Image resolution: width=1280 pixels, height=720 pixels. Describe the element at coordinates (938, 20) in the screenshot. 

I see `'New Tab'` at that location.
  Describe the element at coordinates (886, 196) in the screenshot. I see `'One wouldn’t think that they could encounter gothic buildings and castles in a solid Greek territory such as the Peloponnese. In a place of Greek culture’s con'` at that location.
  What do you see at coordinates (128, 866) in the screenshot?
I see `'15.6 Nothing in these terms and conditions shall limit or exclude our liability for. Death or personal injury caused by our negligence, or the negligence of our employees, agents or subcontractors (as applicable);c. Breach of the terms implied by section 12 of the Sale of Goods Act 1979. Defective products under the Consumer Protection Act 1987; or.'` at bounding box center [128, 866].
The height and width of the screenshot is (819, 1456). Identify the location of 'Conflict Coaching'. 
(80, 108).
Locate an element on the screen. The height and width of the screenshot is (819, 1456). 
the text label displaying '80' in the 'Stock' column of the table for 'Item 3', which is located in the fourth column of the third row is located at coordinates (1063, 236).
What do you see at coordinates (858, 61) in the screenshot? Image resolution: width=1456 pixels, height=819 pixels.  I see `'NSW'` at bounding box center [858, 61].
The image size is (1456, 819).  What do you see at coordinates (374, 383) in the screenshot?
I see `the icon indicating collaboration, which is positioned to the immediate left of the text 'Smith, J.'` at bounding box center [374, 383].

-.-.-

§ Task instructions:
Change "Image resolution" to "Screen size" throughout the rows above, and reproduce the rows with no other alteration.

§ Written solution:
Screen size: width=1280 pixels, height=720 pixels. Describe the element at coordinates (938, 20) in the screenshot. 

I see `'New Tab'` at that location.
  Describe the element at coordinates (886, 196) in the screenshot. I see `'One wouldn’t think that they could encounter gothic buildings and castles in a solid Greek territory such as the Peloponnese. In a place of Greek culture’s con'` at that location.
  What do you see at coordinates (128, 866) in the screenshot?
I see `'15.6 Nothing in these terms and conditions shall limit or exclude our liability for. Death or personal injury caused by our negligence, or the negligence of our employees, agents or subcontractors (as applicable);c. Breach of the terms implied by section 12 of the Sale of Goods Act 1979. Defective products under the Consumer Protection Act 1987; or.'` at bounding box center [128, 866].
The height and width of the screenshot is (819, 1456). Identify the location of 'Conflict Coaching'. 
(80, 108).
Locate an element on the screen. The height and width of the screenshot is (819, 1456). 
the text label displaying '80' in the 'Stock' column of the table for 'Item 3', which is located in the fourth column of the third row is located at coordinates (1063, 236).
What do you see at coordinates (858, 61) in the screenshot? Screen size: width=1456 pixels, height=819 pixels.  I see `'NSW'` at bounding box center [858, 61].
The image size is (1456, 819).  What do you see at coordinates (374, 383) in the screenshot?
I see `the icon indicating collaboration, which is positioned to the immediate left of the text 'Smith, J.'` at bounding box center [374, 383].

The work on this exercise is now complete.